**Work to complete**
**1)** From the passage below on which recordings suit Amplify, list every factor it names as part of a recording's quality.
**2)** Reproduce the stretch of the Amplify recordings passage below that opens with the words containing "The best results" and closes with "readings are acceptable.".
**3)** Resume the passage on which recordings suit Amplify, carrying it on from its final sentence.

Amplify is designed to cater to oral history recordings with any number of people speaking clearly. The better quality the recording, taking into consideration factors like minimal background noise, good quality microphones, and clear and audible annunciation by speakers, the more likely a better quality machine-generated transcript will be produced. If a recording from your collection is of poorer quality it can still be used on Amplify, but be wary that this will produce a poorer quality original machine-generated transcript, meaning that it will require more correction and therefore take longer to be completed.
The best results generally come from recordings of interviews and conversations with only two people, however group discussions can also be used, although it is often hard to clearly identify individual speakers within a recording and multiple voices often result in a less accurate machine-generated transcript.
Amplify cannot be used for any songs or other musical recordings. Poetry readings are acceptable.
You can learn more about the types of collections and content that are most suitable to Amplify by reading our case studies.

**Stored data**
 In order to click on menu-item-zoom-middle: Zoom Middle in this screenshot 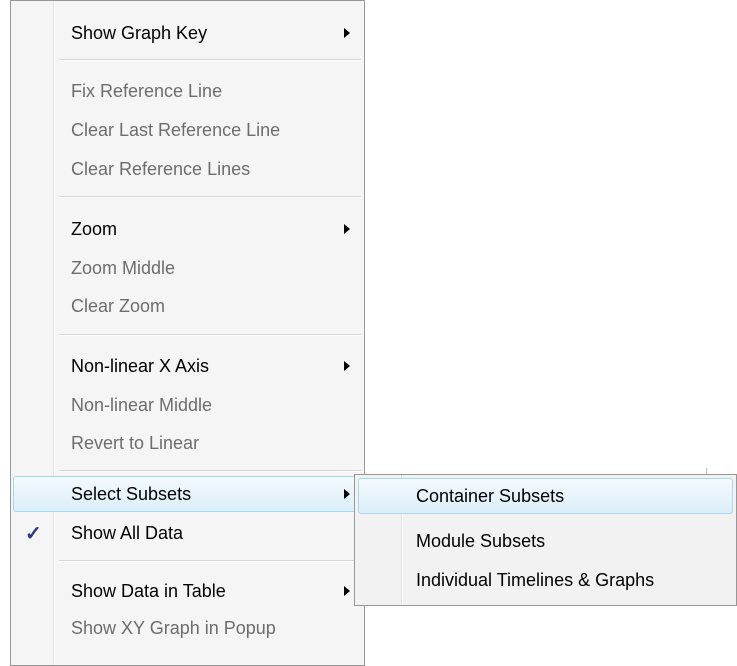, I will do `click(188, 268)`.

**Answer set**
**1)**
- minimal background noise
- good quality microphones
- clear and audible annunciation by speakers

**2)**
The best results generally come from recordings of interviews and conversations with only two people, however group discussions can also be used, although it is often hard to clearly identify individual speakers within a recording and multiple voices often result in a less accurate machine-generated transcript.
Amplify cannot be used for any songs or other musical recordings. Poetry readings are acceptable.

**3)**
Languages other than English
Amplify has limited capacity to transcribe recordings in languages other than English, which is due to limitations of the third party machine transcription service used.
Recordings in the following languages can be uploaded: French, German, Italian, Dutch, Spanish and Portuguese. Please note that transcripts of any recordings in these languages will not be translated into English, so the transcripts on Amplify must also be in the same language as the recording itself. Audio collections of this nature could provide a great engagement opportunity with language speaking groups within your community.
For recordings that have mixed languages, for example English and German spoken within the one interview, the transcript will only be in English, meaning that anything spoken in German will have been attempted by the machine service to be transcribed in English. These type of transcripts will definitely contain errors that will need careful attention to correct.
File requirements
Audio files
Audio file types acceptable for uploading to Amplify are mp3, mp4 or m4a formats. If your digital audio files are in WAV format for the purpose of preservation, you will need to create an access derivative from these master files in one of the three acceptable formats noted above.
The bitrate of your audio files is important because this will impact the quality of your machine-generated transcript. The recommended bitrate for all audio files is 96kbps (kilobits per second). Anything lower than this may decrease the accuracy of your transcript, and anything higher than 96kbps will have minimal impact on improving your transcript quality, but will create much larger file sizes which will use up more of the allocated storage space unnecessarily.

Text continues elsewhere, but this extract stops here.